Recorded over the two years before the album's original Japanese release, this album represents something of a return to Weller's musical roots, with "Into Tomorrow" and "Uh Huh Oh Yeh" in particular being heavily influenced by 60s R&B. According to Weller, "'Uh Huh Oh Yeh' – and, after it, the Stanley Road album – was me revisiting my roots. I hadn't been down to Woking in a long time.
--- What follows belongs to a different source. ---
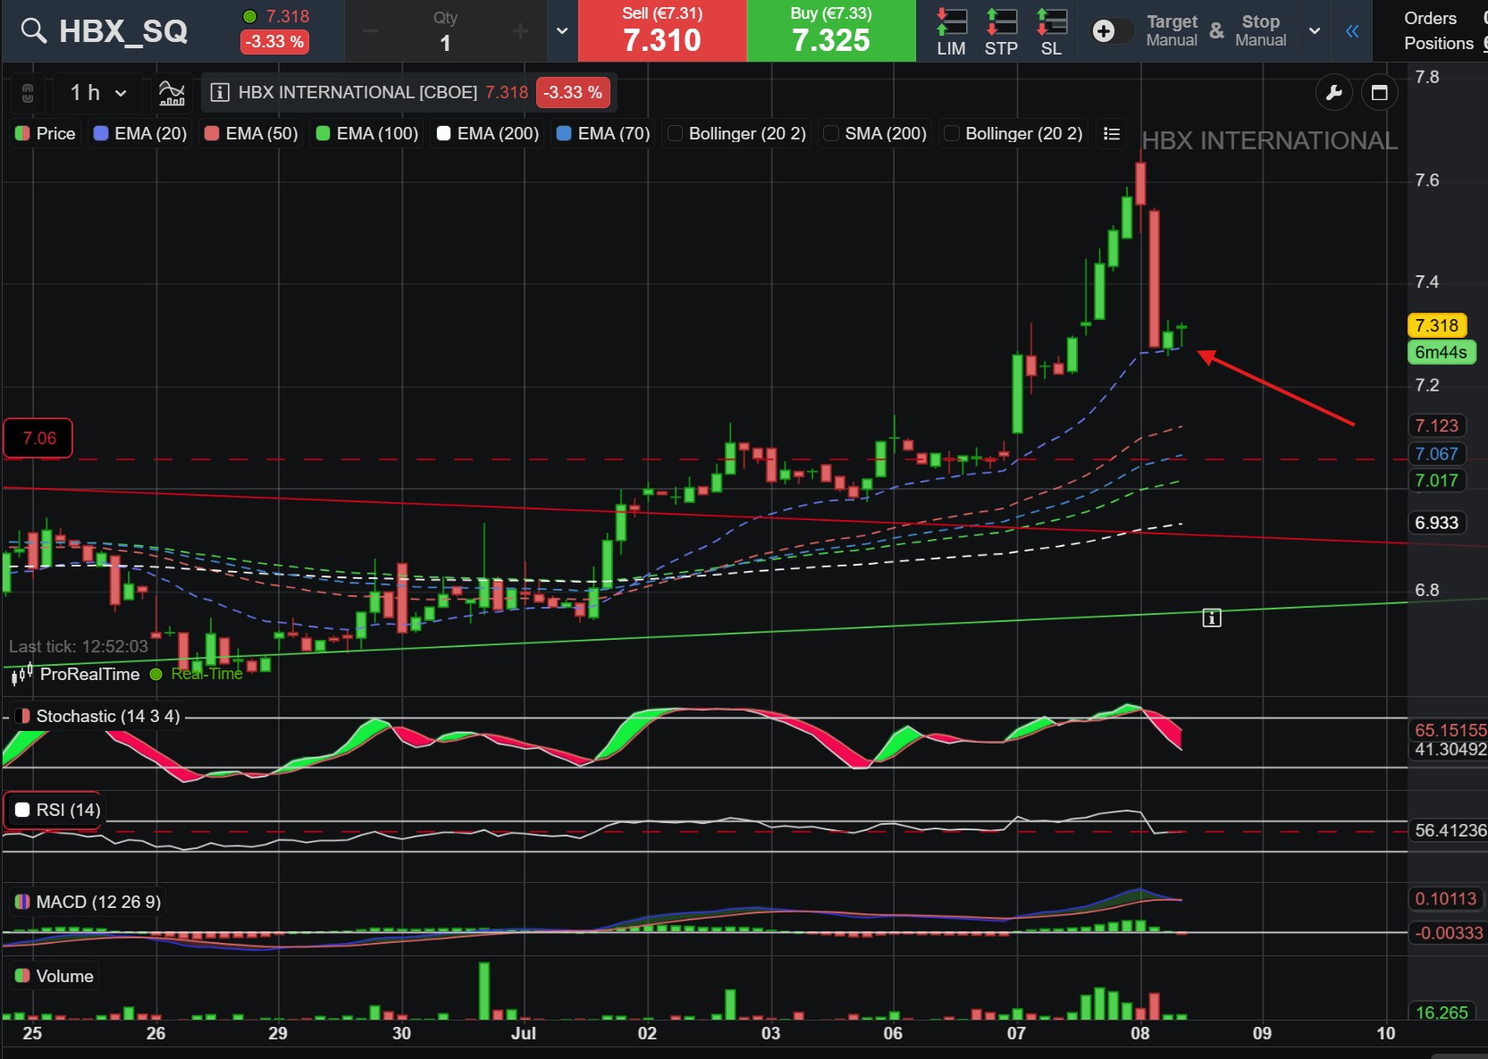Image resolution: width=1488 pixels, height=1059 pixels.
Task: Expand the 1 h timeframe dropdown
Action: point(98,92)
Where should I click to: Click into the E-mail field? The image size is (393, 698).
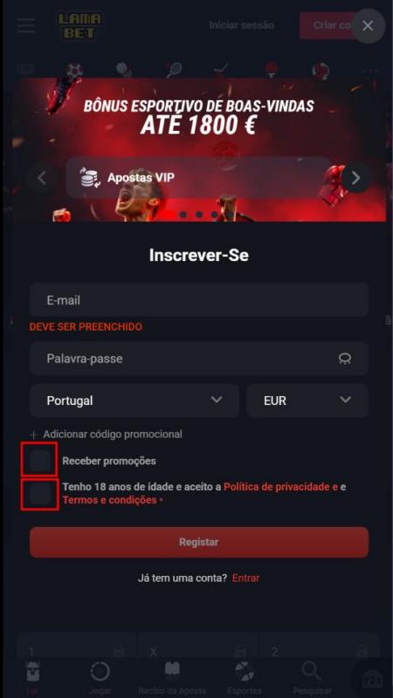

That was the first time, in the early '90s, when I was finding my feet again." The album as a whole retained some of the funk influences displayed by The Style Council, particularly on "I Didn't Mean To Hurt You" and "Remember How We Started". However, the explicit political leanings of The Style Council are abandoned, with the lyrical themes visited on the album being much more personal.

Release

The album entered the UK Albums Chart on 12 September 1992, reaching number eight and staying on the chart for seven weeks.

Before the UK edition of the album, it had already been released in Japan on 29 April 1992. The track listing differs from subsequent releases, and the running order is altered. The track "New Thing" (a different recording of "Here's a New Thing" from the "Into Tomorrow" single) was replaced by "The Strange Museum" on all other versions. Until 2009, "New Thing" was unique to this release.

In addition to "Into Tomorrow", included on the album, two further singles were released from the album - "Uh Huh Oh Yeh", on 15 August 1992, reaching #18, and "Above The Clouds" on 10 October 1992, reaching #47.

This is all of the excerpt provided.